Local activation times (LATs) and voltage data were obtained from patients undergoing ablation for persistent AF. Omnipolar voltage (OV) and bipolar voltage (BV) data were obtained during AF and SR at pacing intervals of 600 and 250 ms. Local activation times were used to determine CV dynamics and their relationship to the underlying voltage and pivot points in SR. Computational modelling studies were performed to evaluate the impact of CVs and fibrosis on rotational activity burden in AF. Data from 60 patients with a total of 2 768 400 LAT and voltage points were analysed (46 140 ± 5689 points/patient). Voltage determined CV dynamics. Enhanced CV heterogeneity sites were predominantly mapped to low-voltage zones (LVZs) (0.2-0.49 mV) (128/168, 76.2%) rather than LVZs (<0.2 mV) and frequently co-located to pivot points (151/168, 89.9%).
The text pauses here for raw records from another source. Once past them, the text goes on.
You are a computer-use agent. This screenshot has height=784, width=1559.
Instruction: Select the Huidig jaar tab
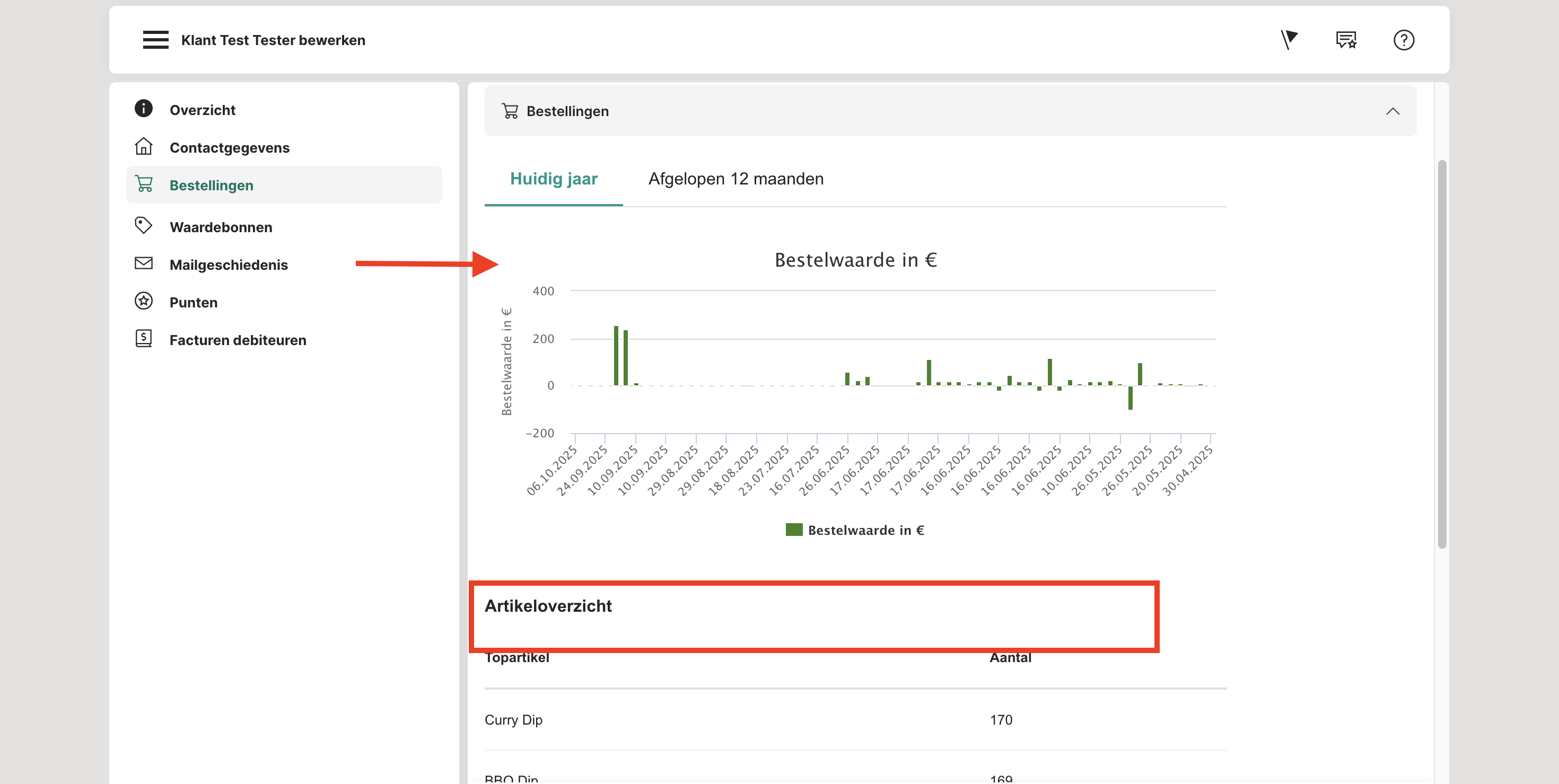click(x=553, y=179)
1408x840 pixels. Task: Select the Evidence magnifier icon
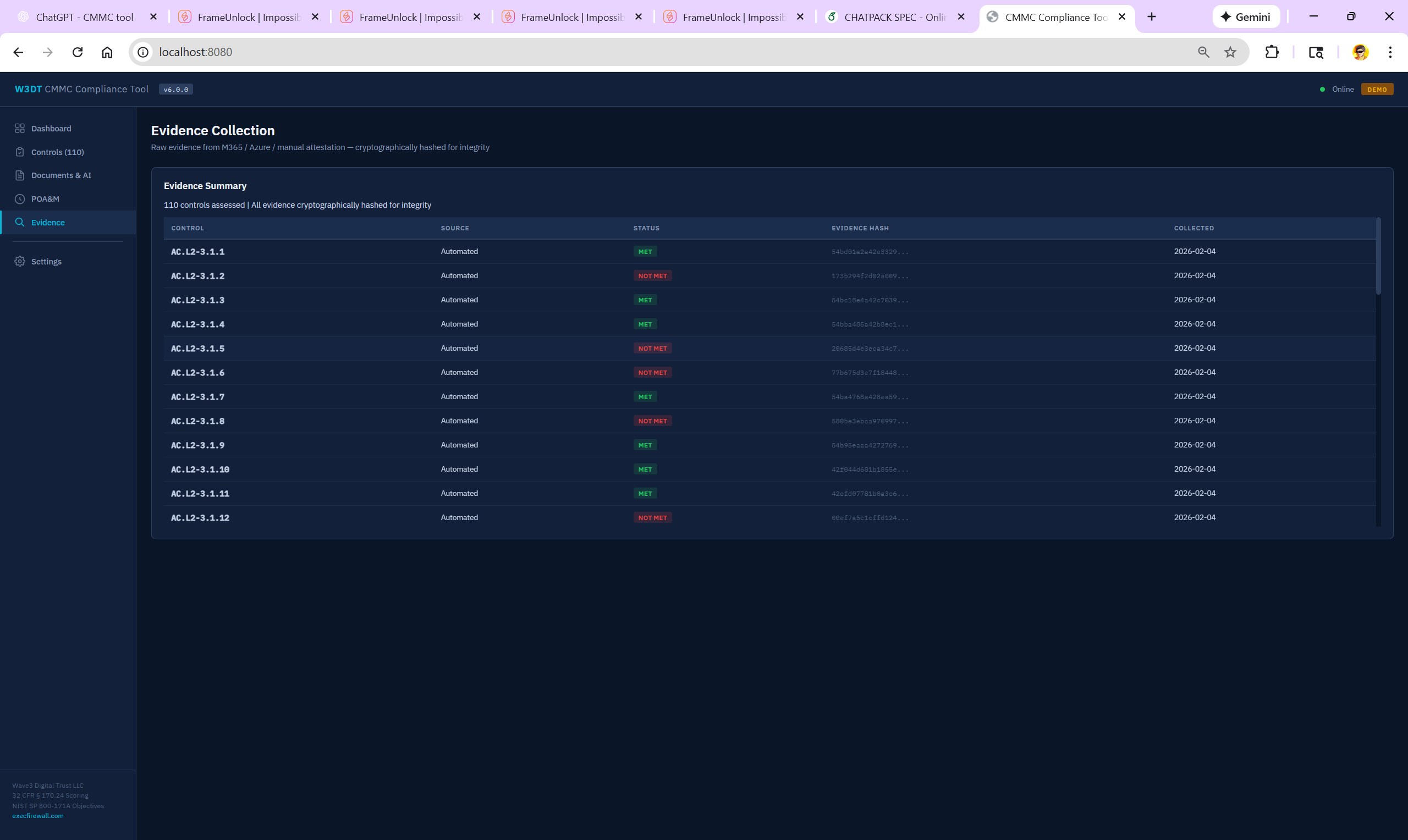click(20, 223)
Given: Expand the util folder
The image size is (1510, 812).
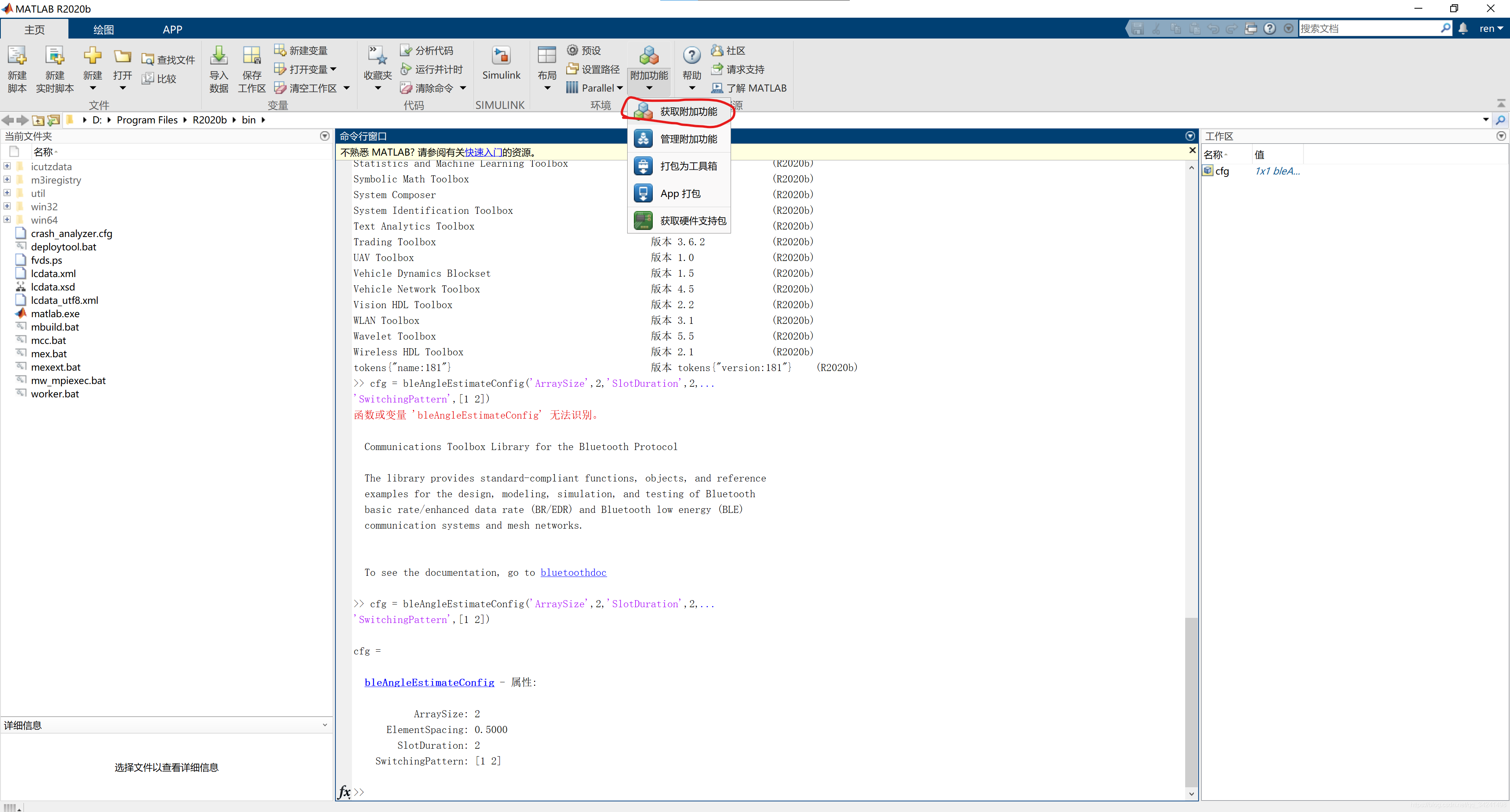Looking at the screenshot, I should (7, 193).
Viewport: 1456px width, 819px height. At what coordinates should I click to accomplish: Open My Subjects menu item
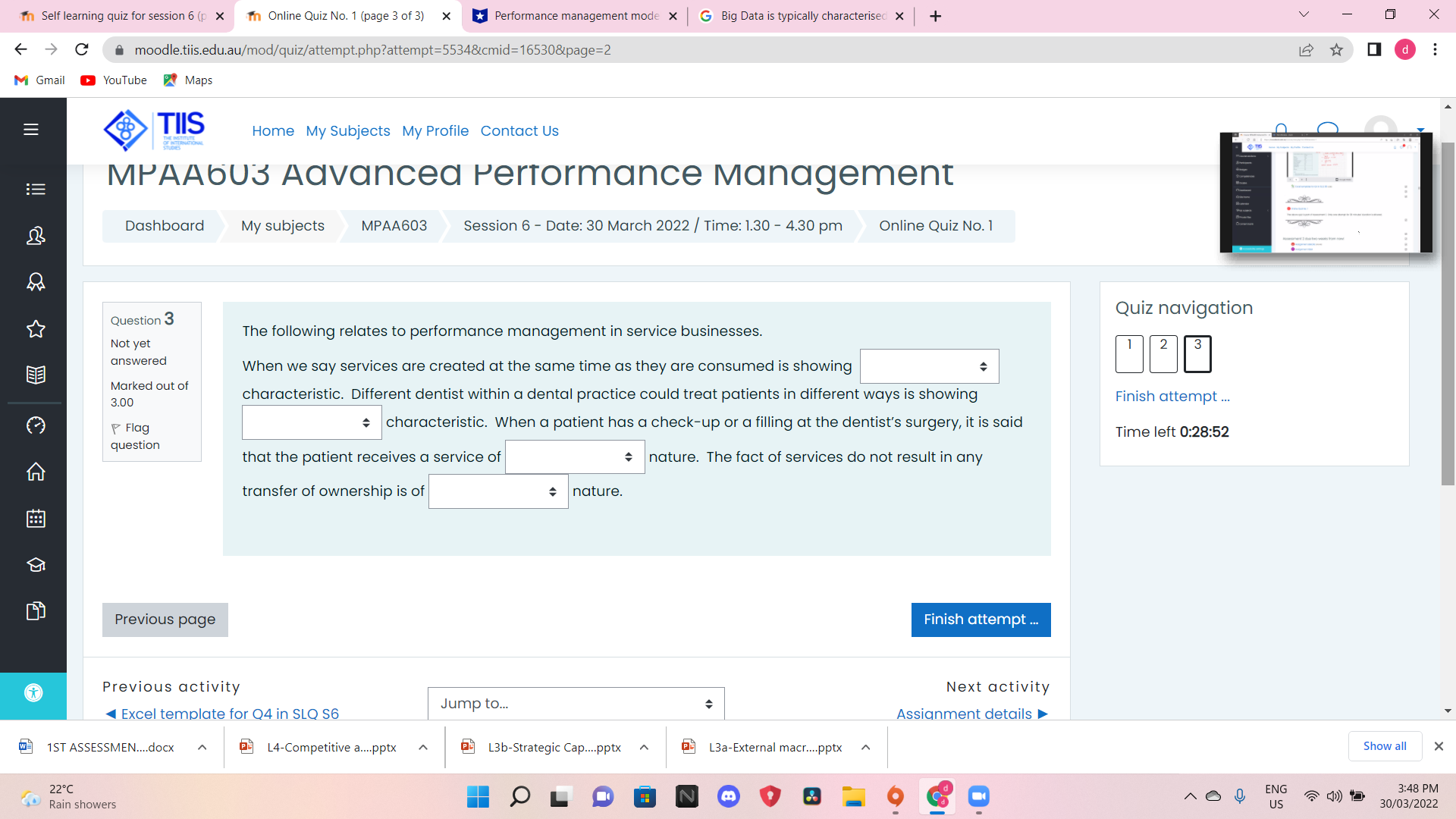click(348, 131)
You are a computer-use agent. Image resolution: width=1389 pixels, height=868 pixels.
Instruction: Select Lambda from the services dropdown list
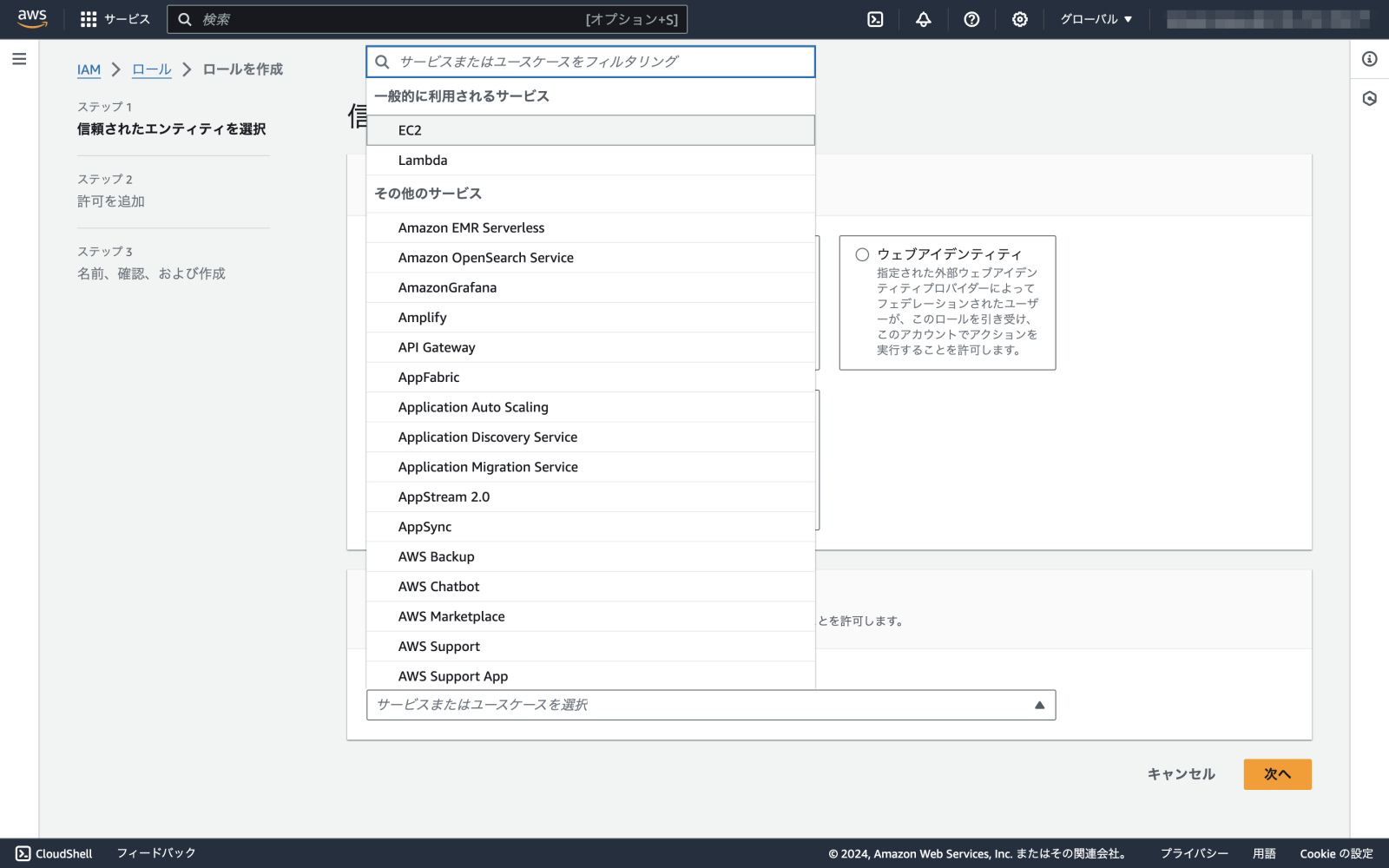tap(423, 160)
Atrial fibrillation OV maps correlated better with SR BV 250 ms than 600 ms maps, thereby representing fixed and functional remodelling. Sinus rhythm maps at 250 ms compared with 600 ms harboured a greater number of pivot points. Increased CV slowing and functional remodelling on computational models resulted in a greater rotational activity burden.

CONCLUSION

Conduction velocity dynamics are impacted by the degree of scar. Conduction velocity heterogeneity and functional remodelling impacts wavefront propagation in SR and rotational activity burden in AF. This study provides insight into the pathophysiology of AF and identifies potential novel ablation targets.